Host Department: Rice University-Mathematics
An important question in regularity theory of minimal submanifolds is that of understanding the nature of weakly deﬁned minimal submanifolds (stationary integral currents or varifolds) in the presence of branch points, namely, those singular points where there are planar tangent cones of multiplicity > 1. Related is the question of what natural geometric conditions would prevent the existence of such points. In regions where branch points can be ruled out, one can conclude that the singular set in general has codimension at least 1, and higher under various additional hypotheses. When branch points exist, it is of interest to know how large a set they form and what the local structure of the varifold near them is.
These lectures will focus on a new regularity theorem for the class of stationary, stable codimension 1 integral varifolds of an open ball. Making no assumption a priori on the size of the singular set, this theorem gives a rather natural, "checkable" geometric structural condition for non-existence of branch points in varifolds in this class. Speciﬁcally, this condition requires that no singular point has a neighborhood in which the varifold corresponds to a union of (three or more) C1,α (for some arbitrarily chosen α ∈ (0, 1)) hypersurfaces-with-boundary meeting (only) along their common boundary. The conclusion when this condition is satisﬁed is that the stable varifold corresponds to a smooth embedded hypersurface away from the boundary of the ball and away from a possible interior singular set of codimension at least 7 (which is empty if the dimension of the varifold is ≤ 6). The work generalizes the regularity theory of R. Schoen and L. Simon.
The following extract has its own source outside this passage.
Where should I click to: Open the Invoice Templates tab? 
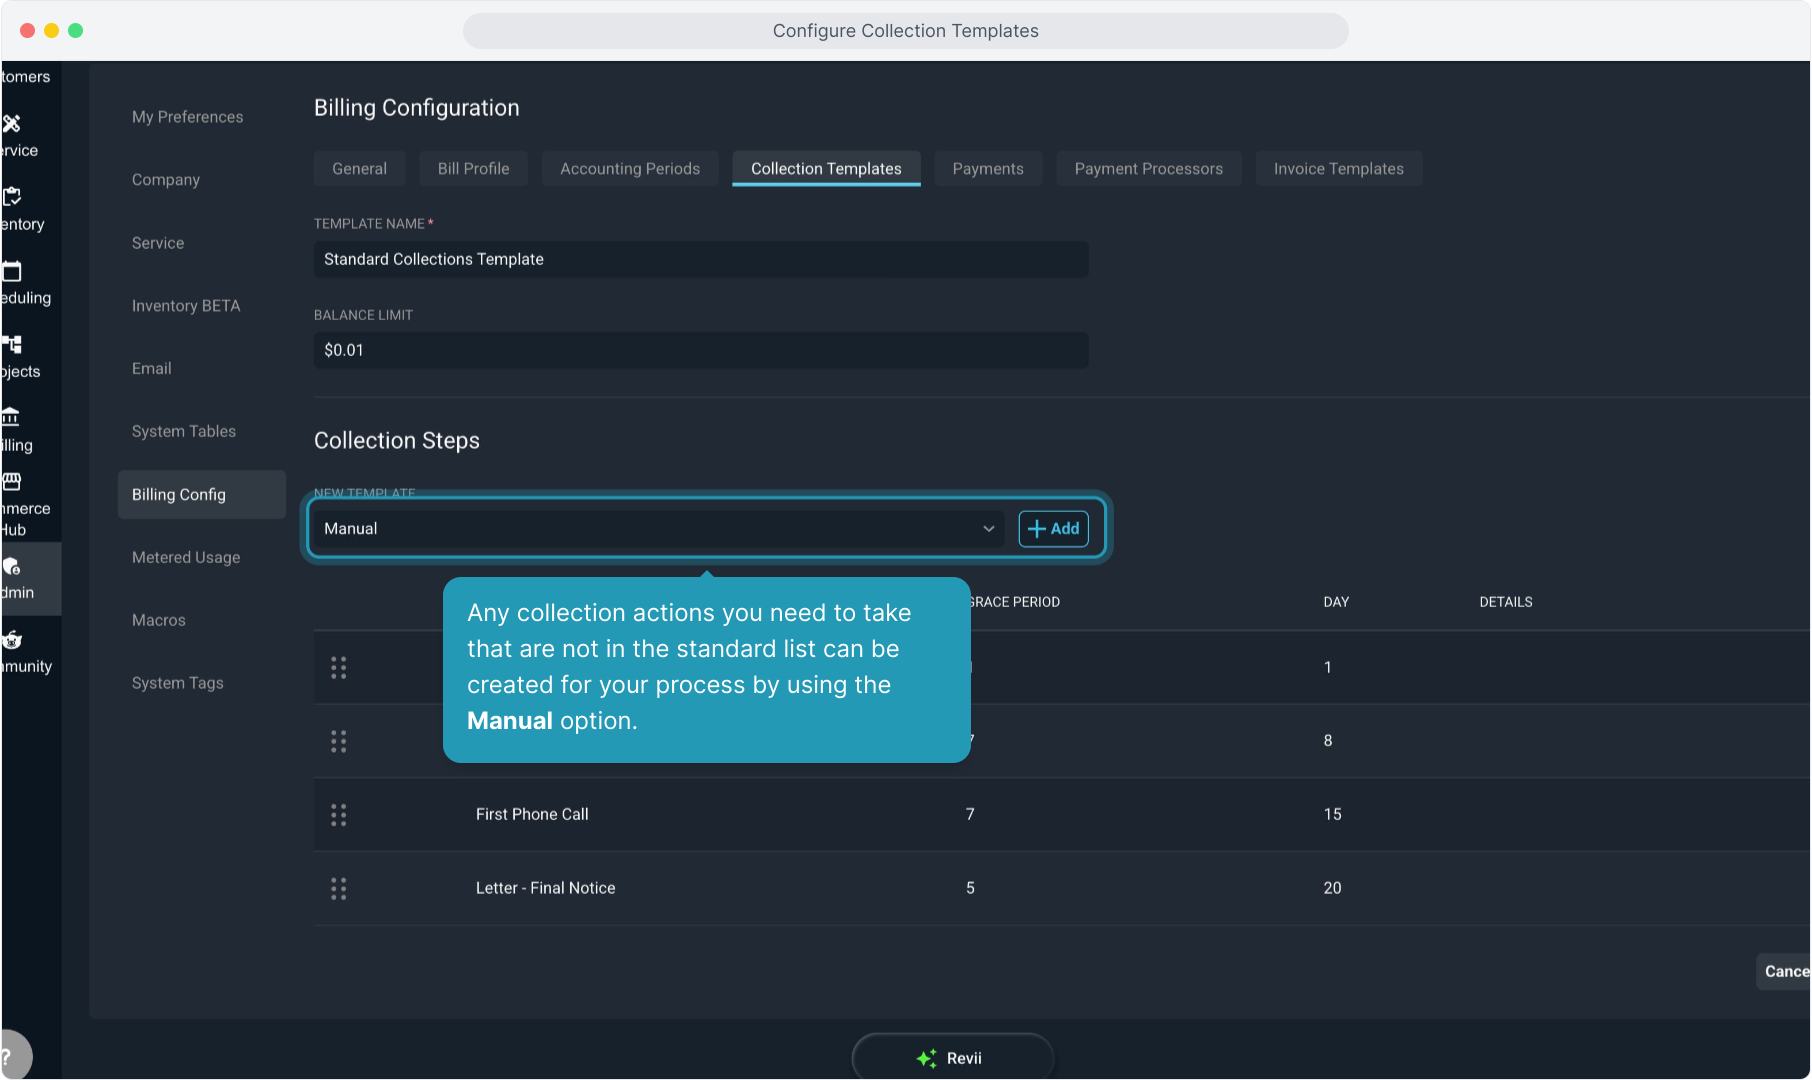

In the absence of this structural condition, branch points, in general, do exist in stable hypersurfaces. A theorem giving a fairly complete description of the local structure of a codimension 1 stable integral current, including an optimal estimate on the size of its branch set, is also available provided the multiplicity of the current is at most 2. For the bound on the size of the branch set, the latter theorem relies on recent joint work with Leon Simon on estimating the Hausdorﬀ dimension of the set of order 2 branch points of a C1,α branched minimal graph (of arbitrary codimension). These results will also be discussed.
Lectures 2 and 3 will partly be devoted to describing some of the techniques involved in the proofs of the main theorems; Lecture 1 will be less so and will contain general introductory material.